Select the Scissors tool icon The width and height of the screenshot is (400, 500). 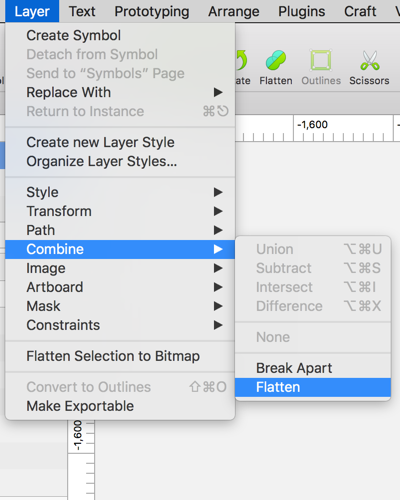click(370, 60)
==
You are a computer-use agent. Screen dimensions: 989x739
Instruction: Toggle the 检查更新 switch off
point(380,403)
---
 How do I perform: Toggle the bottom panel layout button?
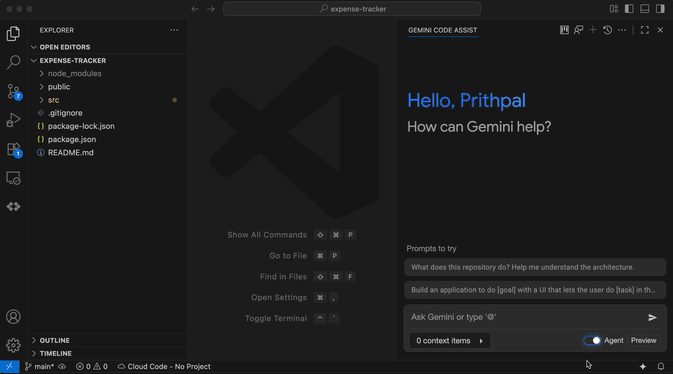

TO DO: Quote the part of the material that opens with the line containing "You are a computer-use" and closes with the line containing "point(380,403)", including both of those lines.

WRITTEN RESPONSE:
You are a computer-use agent. Screen dimensions: 989x739
Instruction: Toggle the 检查更新 switch off
point(380,403)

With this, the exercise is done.